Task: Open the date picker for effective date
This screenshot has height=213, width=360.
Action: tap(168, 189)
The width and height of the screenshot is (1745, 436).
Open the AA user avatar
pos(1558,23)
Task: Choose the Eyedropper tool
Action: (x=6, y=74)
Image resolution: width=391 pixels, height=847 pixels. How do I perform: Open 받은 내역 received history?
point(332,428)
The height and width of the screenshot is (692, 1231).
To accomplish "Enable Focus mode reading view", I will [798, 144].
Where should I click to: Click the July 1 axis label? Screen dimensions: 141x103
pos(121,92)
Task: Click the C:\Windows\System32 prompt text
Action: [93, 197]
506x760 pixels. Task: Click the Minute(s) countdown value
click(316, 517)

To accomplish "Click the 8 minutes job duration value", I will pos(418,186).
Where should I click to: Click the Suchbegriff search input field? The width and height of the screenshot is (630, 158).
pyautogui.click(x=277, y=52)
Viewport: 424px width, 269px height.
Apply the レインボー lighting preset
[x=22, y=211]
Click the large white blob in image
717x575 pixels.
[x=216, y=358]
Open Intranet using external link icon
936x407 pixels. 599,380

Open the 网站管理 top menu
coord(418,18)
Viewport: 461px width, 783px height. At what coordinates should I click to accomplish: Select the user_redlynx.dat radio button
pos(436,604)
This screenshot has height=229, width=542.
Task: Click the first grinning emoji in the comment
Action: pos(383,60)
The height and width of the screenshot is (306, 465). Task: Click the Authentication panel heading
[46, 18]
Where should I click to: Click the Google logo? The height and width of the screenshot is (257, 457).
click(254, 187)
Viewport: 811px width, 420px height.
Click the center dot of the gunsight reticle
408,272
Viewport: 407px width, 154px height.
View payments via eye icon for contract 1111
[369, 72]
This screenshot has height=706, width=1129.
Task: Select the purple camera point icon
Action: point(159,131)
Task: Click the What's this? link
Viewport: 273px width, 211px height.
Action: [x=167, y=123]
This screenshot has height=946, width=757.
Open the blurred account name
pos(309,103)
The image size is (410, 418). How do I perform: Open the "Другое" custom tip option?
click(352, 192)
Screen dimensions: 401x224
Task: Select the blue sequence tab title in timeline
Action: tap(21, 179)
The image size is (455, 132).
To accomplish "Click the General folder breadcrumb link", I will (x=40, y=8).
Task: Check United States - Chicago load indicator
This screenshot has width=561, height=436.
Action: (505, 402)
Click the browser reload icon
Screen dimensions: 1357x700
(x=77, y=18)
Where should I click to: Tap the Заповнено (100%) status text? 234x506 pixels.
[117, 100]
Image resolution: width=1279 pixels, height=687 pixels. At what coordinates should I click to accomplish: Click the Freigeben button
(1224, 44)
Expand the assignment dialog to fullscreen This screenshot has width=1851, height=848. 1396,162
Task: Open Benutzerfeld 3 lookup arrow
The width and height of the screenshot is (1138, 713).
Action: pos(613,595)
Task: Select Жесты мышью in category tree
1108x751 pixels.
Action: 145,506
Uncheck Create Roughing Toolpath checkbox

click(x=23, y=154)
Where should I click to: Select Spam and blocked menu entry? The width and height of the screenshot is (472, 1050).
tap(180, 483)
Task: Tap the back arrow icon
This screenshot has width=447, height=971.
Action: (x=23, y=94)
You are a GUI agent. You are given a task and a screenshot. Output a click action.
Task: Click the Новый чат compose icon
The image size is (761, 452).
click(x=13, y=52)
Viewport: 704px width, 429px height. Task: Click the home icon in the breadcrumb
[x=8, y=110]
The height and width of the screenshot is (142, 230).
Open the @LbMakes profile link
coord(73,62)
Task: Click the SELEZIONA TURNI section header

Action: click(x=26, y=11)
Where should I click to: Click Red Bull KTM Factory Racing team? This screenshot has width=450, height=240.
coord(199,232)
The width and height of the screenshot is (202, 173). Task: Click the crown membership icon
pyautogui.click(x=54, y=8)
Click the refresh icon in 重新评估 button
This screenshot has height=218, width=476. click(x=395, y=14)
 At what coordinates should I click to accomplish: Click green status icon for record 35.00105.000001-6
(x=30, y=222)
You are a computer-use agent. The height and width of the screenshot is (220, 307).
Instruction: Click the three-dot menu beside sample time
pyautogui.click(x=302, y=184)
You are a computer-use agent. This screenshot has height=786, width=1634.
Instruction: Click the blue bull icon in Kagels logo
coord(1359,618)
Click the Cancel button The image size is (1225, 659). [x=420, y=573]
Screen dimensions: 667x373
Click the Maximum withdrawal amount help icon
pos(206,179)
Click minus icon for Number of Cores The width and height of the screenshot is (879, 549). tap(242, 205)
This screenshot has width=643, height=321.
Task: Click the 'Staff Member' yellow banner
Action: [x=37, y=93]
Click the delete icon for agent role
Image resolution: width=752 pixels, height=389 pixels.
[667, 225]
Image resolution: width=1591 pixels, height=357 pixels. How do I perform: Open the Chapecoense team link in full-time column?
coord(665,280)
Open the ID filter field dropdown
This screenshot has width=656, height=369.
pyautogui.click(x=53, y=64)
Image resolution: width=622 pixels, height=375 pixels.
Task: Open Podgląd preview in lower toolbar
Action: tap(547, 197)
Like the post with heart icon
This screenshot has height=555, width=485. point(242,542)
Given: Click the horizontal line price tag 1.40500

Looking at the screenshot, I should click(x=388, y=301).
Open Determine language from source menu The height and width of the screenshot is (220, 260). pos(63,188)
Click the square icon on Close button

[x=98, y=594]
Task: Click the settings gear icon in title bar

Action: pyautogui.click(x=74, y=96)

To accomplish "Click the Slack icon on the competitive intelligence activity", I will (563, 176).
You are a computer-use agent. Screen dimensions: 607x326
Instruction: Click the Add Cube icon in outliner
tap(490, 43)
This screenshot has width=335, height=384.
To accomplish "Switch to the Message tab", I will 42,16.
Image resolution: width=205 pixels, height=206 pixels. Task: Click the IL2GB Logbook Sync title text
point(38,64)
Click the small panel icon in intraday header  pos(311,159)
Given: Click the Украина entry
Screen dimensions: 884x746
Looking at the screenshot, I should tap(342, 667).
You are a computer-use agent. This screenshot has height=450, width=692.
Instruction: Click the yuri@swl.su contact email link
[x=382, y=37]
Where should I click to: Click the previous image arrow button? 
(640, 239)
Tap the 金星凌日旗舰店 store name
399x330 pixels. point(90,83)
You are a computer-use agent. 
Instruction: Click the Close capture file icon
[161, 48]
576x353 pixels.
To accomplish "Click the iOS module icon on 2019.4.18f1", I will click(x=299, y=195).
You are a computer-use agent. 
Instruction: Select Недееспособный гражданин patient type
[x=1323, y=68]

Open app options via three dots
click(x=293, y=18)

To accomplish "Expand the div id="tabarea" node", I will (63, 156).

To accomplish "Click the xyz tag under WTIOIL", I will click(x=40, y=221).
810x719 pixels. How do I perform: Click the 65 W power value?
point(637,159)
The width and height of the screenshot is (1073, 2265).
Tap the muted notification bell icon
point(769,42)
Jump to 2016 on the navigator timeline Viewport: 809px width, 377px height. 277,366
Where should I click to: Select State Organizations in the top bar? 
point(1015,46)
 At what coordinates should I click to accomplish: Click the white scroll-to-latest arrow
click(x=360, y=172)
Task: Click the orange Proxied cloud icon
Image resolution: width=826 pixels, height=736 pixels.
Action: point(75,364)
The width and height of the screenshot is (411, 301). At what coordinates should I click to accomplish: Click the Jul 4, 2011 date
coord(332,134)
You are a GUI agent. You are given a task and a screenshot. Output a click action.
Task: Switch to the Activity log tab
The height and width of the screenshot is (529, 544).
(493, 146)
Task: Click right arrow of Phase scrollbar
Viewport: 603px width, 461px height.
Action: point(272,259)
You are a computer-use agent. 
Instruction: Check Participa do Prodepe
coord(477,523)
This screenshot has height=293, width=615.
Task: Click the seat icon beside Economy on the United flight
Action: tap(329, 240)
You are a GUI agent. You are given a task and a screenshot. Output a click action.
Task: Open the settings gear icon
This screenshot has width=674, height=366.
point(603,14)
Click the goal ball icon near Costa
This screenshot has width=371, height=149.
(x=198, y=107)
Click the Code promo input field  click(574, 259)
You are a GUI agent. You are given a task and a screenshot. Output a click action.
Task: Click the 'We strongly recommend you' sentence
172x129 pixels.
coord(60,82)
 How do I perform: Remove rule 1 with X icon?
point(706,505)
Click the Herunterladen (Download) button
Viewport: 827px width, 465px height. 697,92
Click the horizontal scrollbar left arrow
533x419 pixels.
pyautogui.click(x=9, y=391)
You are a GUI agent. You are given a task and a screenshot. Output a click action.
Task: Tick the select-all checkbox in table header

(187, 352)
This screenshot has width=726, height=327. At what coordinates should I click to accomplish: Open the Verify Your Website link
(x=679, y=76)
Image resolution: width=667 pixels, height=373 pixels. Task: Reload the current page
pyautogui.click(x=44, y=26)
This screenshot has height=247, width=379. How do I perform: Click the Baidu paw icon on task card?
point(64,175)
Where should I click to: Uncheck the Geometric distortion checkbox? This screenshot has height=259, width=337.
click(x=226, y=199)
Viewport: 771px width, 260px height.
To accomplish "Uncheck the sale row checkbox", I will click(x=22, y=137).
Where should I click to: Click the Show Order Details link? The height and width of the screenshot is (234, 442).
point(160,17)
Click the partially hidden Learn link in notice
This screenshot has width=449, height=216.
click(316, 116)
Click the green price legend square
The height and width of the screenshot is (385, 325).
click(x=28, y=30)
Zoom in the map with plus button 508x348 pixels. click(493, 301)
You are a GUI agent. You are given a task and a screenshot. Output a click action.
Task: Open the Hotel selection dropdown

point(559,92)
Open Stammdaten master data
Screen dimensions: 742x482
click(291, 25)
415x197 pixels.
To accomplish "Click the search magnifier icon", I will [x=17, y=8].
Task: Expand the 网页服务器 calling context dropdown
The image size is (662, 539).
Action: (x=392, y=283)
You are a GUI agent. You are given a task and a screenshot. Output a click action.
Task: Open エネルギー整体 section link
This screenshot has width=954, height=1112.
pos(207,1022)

| Assigned task |
Throughout the records above, find the lines in which the word "scrollbar" appears and return them.

| Finished task |
Task: Click right arrow of Phase scrollbar
Click the horizontal scrollbar left arrow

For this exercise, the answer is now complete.